I am confused about the second term, because most electrodynamics course say the interaction of magnetic dipole and field is given by $-\vec{m}\cdot\vec{B}$, not $-\vec{m}\cdot\vec{H}$. On the other hand, many magnetism textbook describe interaction as $-\vec{m}\cdot\vec{H}$, usually based on Coulombian view of magnetic monopole. Since this model is used in description of ferromagnetic material, the difference between $\vec{B}$ and $\vec{H}$ can't be just omitted, isn't it?
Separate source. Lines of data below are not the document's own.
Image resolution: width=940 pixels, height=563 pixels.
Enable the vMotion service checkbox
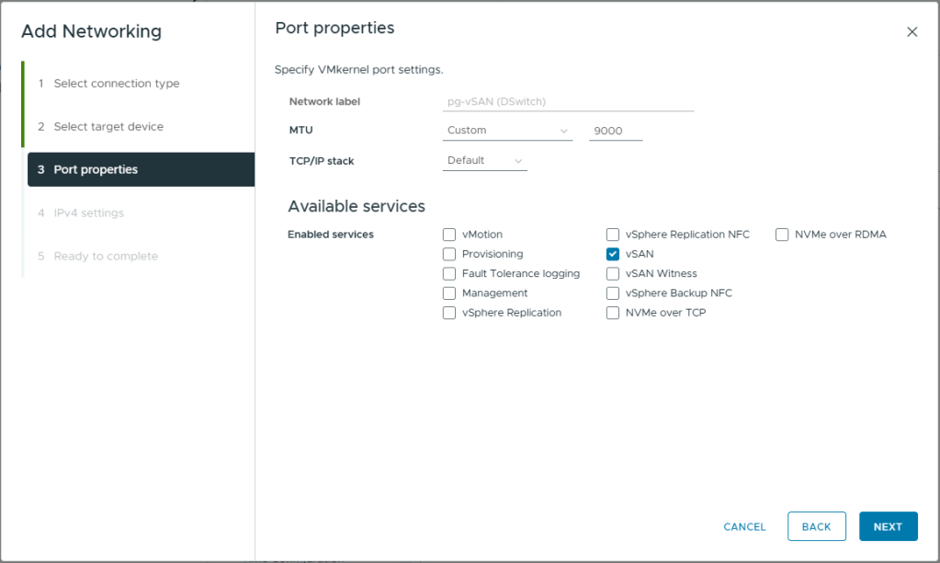tap(449, 235)
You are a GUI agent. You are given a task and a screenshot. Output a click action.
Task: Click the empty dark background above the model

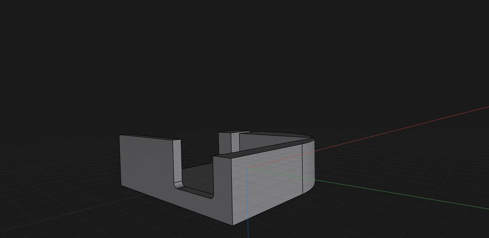point(244,57)
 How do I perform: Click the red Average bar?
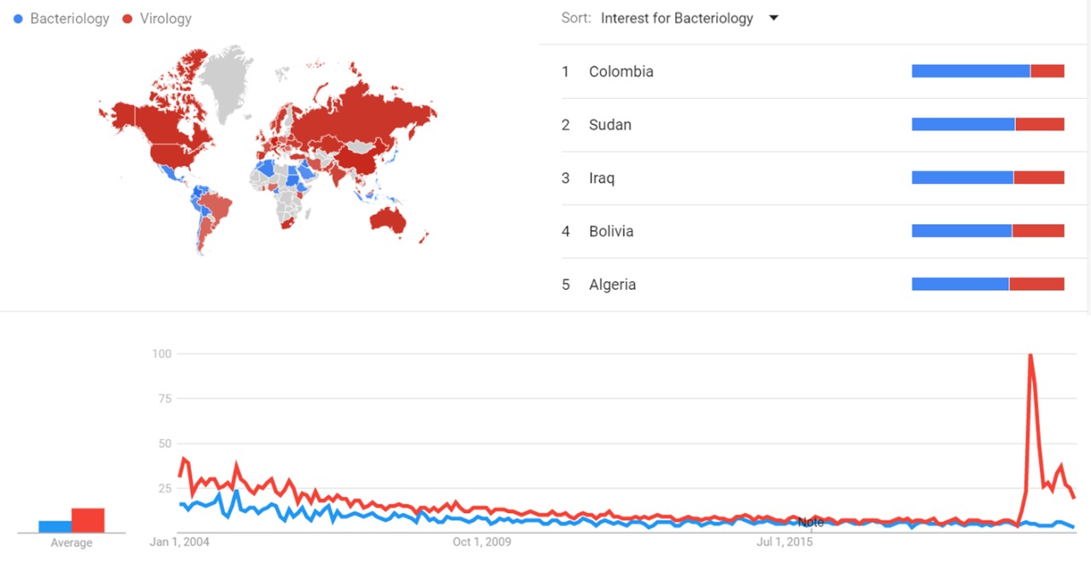88,520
Another confusing point is that the term $-g\mu_{B}\vec{H}\cdot\vec{S}_i$ is describing interaction of individual atom with magnetic field, so it seems that the field must be local field $\vec{H}_{loc}=\vec{\mathfrak{H}}+\vec{H}_{d}$ (or $\vec{B}_{loc}=\vec{\mathfrak{B}}+\vec{B}_{d}$), rather than external field $\vec{\mathfrak{H}}$ (or $\vec{\mathfrak{B}}$). I failed to find clear manifestation about this distinction, and this makes me even hesitating. Since the difference between Coulombian view of monopole with field H and Amperian view of current loop with field B causes different internal structure of local field, it will directly effect local field we are considering.

In summary, my question is: what is the field H in interaction term $-g\mu_{B}\vec{H}\cdot\vec{S}_i$? Is it magnetic field $\vec{H}$, or magnetic induction $\vec{B}$? Is it external field given in experimental setup, or internal local field directly acting in individual atom?

P.S. I'd consulted the book "Electrodynamics of Materials: Forces, Stresses, and Energies in Solids and Fluids" from Scipione Bobbio, which argues both of Coulombian and Amperian view is identical in thermodynamic sense describing whole field and matter, and the difference in energy term just arises from difference between thermodynamic internal free energy. I'm not sure this view is widely accepted...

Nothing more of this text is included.